Required action:
Quote every one of the items below word for word.

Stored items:
-----
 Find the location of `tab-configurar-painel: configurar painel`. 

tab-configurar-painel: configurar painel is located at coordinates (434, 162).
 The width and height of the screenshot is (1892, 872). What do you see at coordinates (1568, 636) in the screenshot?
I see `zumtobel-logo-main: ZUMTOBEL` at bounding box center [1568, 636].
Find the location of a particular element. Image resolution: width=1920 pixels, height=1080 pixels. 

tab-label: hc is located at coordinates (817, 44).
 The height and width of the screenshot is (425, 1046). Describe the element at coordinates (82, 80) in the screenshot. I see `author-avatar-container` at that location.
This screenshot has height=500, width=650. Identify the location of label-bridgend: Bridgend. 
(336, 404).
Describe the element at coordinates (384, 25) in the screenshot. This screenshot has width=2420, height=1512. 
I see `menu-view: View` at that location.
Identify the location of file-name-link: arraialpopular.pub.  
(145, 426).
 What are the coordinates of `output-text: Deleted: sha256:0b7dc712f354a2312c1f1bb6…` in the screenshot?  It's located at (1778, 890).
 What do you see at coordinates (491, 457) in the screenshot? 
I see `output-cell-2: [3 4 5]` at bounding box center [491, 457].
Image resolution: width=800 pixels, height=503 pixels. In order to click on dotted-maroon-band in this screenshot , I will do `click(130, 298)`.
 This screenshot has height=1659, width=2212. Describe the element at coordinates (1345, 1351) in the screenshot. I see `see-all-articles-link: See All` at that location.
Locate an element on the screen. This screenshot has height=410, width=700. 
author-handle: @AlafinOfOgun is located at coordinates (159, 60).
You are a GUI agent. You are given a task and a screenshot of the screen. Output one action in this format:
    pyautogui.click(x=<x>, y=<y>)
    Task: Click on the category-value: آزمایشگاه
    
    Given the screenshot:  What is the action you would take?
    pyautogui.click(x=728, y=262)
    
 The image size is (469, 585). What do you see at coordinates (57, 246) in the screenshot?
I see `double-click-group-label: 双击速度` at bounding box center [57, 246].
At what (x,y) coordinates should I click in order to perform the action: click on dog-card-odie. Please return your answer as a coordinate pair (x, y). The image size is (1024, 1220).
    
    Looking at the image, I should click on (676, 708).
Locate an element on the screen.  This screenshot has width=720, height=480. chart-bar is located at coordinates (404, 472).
-----
Response area:
 Find the location of `tab-configurar-painel: configurar painel`. 

tab-configurar-painel: configurar painel is located at coordinates (434, 162).
 The width and height of the screenshot is (1892, 872). What do you see at coordinates (1568, 636) in the screenshot?
I see `zumtobel-logo-main: ZUMTOBEL` at bounding box center [1568, 636].
Find the location of a particular element. Image resolution: width=1920 pixels, height=1080 pixels. 

tab-label: hc is located at coordinates (817, 44).
 The height and width of the screenshot is (425, 1046). Describe the element at coordinates (82, 80) in the screenshot. I see `author-avatar-container` at that location.
This screenshot has height=500, width=650. Identify the location of label-bridgend: Bridgend. 
(336, 404).
Describe the element at coordinates (384, 25) in the screenshot. This screenshot has width=2420, height=1512. 
I see `menu-view: View` at that location.
Identify the location of file-name-link: arraialpopular.pub.  
(145, 426).
 What are the coordinates of `output-text: Deleted: sha256:0b7dc712f354a2312c1f1bb6…` in the screenshot?  It's located at (1778, 890).
 What do you see at coordinates (491, 457) in the screenshot? 
I see `output-cell-2: [3 4 5]` at bounding box center [491, 457].
Image resolution: width=800 pixels, height=503 pixels. In order to click on dotted-maroon-band in this screenshot , I will do `click(130, 298)`.
 This screenshot has height=1659, width=2212. Describe the element at coordinates (1345, 1351) in the screenshot. I see `see-all-articles-link: See All` at that location.
Locate an element on the screen. This screenshot has height=410, width=700. 
author-handle: @AlafinOfOgun is located at coordinates (159, 60).
You are a GUI agent. You are given a task and a screenshot of the screen. Output one action in this format:
    pyautogui.click(x=<x>, y=<y>)
    Task: Click on the category-value: آزمایشگاه
    
    Given the screenshot:  What is the action you would take?
    pyautogui.click(x=728, y=262)
    
 The image size is (469, 585). What do you see at coordinates (57, 246) in the screenshot?
I see `double-click-group-label: 双击速度` at bounding box center [57, 246].
At what (x,y) coordinates should I click in order to perform the action: click on dog-card-odie. Please return your answer as a coordinate pair (x, y). The image size is (1024, 1220).
    
    Looking at the image, I should click on (676, 708).
Locate an element on the screen.  This screenshot has width=720, height=480. chart-bar is located at coordinates (404, 472).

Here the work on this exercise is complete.